Notre dragon, fort heureux donc, eut le malheur de rencontrer un homme. Mais comme un dragon fort heureux qu’il était il n’en conçut nulle crainte, seulement une énorme curiosité.
Il s’approcha donc poliment de l’étrange créature et lui demanda : « Dis-moi, étrange créature, que viens-tu faire en ce lieu ? »
Le dragon aurait pu simplement chasser l’importun, ou même le rôtir pour en faire son déjeuner. Mais il était curieux et… heureux, pour tout dire fort naïf ! Aussi c’est avec amabilité qu’il posa sa question et écouta poliment la réponse de l’homme, qui, hoquetant, lui dit : « Je viens, *hips*, apporter la paix et l’amour en ces terres ! ».
C’est à ce moment du récit qu’il faut faire une digression. L’homme appartenait à une secte fort dangereuse du nom de Rédemption. Leur gourou, un escroc redoutable du nom de Dalaï, avait un jour décidé qu’il était salutaire d’avoir recours aux boissons alcoolisées pour « élever son âme ». (Soit dit en passant, c’était une erreur, chacun sait bien qu’il suffit de secouer violemment et suffisamment longtemps un corps pour en faire élever l’âme ; mais tel n’est pas l’objet de ce récit). La théorie de Dalaï connut un grand succès et il fut bientôt entouré de nombreux disciples hurlant d’une voix avinée : « PAIX ET AMOUR ! ». Pourquoi donc un tel cri ? Mais c’est pourtant très simple, il est bien connu qu’un homme simple sous l’emprise de l’alcool se met à aimer tout le monde !
Le dragon était bien trop naïf pour se douter que l’homme allait causer sa perte. Aussi, sa curiosité attisée par les propos incohérents de l’homme, il lui dit :
« - La paix et l’amour ? Cela semble intéressant. Mais comment comptes-tu t’y prendre ?
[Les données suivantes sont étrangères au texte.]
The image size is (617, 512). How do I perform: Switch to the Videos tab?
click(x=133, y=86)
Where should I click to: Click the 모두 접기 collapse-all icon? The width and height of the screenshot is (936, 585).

- Et bien c’est très, *hips*, simple, lui répondit le Rédempteur titubant sur ses jambes maigres, j’ai apporté avec moi un, *hips*, breuvage qui accomplit des miracles. »
Sur ce il tendit une gourde au pauvre dragon étendu sur un gigantesque tas d’or. Et ce dernier la but d’un trait.
Bien mal lui en prit, ou plutôt goût il y prit. Le Rédempteur qui n’était pas sans ressources sortit alors une autre gourde, puis une troisième et encore une quatrième… Tant et si bien que quelques heures après leur rencontre l’homme et le dragon devisaient à tue-tête, hurlant de concert mais de façon fort peu musicale des chœurs de : « PAIX ET AMOUR ! ».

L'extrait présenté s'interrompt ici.